While third grade students across Clinton County took IREAD standardized tests this week, they were continuing a long tradition of literacy and reading education that traces its roots back to the late 1800s in Johnson Township.
Zerna Addis Sharp, born in Hillisburg in 1889, taught first grade in her hometown, then in Kirklin, and later in Laporte, Ind. She went on to become a principal in Laporte before leaving the school system to become a reading consultant for publisher Scott Foresman & Company.
From Zerna’s experience, children had a hard time learning to read because the textbooks were not written in a way children could relate to.
”She used to go down and sit on the beach on the South Side of Chicago and listen to the kids playing,” her nephew Robert L. Sharp told the New York Times when Zerna died in 1981. “She noticed them saying, ‘Look, look,’ instead of one word, ‘Look.’ That’s how I understand the idea for the books came about.”
According to a Mental Floss article, Zerna worked with education theorist William S. Gray to develop a new kind of reading primer featuring average kids in a collection of short stories that gradually introduced new words through repetition and simple illustrations.
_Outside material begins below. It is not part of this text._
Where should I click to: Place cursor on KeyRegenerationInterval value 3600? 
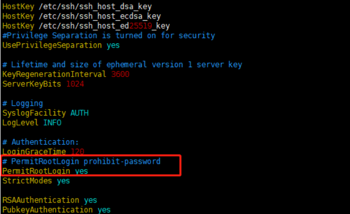click(x=120, y=74)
The characters immediately became recognizable: Dick, Jane, baby Sally, Mother, Father, and a well-behaved dog named Spot.
While Zerna never wrote any of the stories for Scott Foresman, she oversaw their creation, including the basic plots and illustrations. Some estimates suggest that as many as 85 million first graders learned to read using Zerna’s Dick and Jane stories between 1930 and 1970.
While the series attempted to be religiously and racially diverse (both Catholic and Seventh-Day Adventist versions were written and characters were added who were African American and from other races and cultures), eventually the rapid cultural changes of the 60s, including the women’s movement and new teaching methods, caught up with Dick and Jane and the series was discontinued in 1965.
Zerna had retired in 1964, and she returned to Clinton County in her final years, where she died in 1981.
Dick and Jane have lived on, however. In 2003, Penguin Random House reissued several of the early readers. Also, several spoofs of the Dick and Jane series have been published over the years, including Fun with Kirk and Spock, a Star Trek parody; children’s book Dick and Jane and Vampires, about “a smiling bloodsucker who just wants to make friends”; and the adult version Yiddish With Dick and Jane, which provoked a lawsuit in 2005 by then-copyright-owner Pearson Education.
Thanks to Zerna Addis Sharp, Clinton County played and continues to play a big role in literacy education in the United States and in the lives of our own elementary students.
Good job on IREAD this week, third graders. See kids play!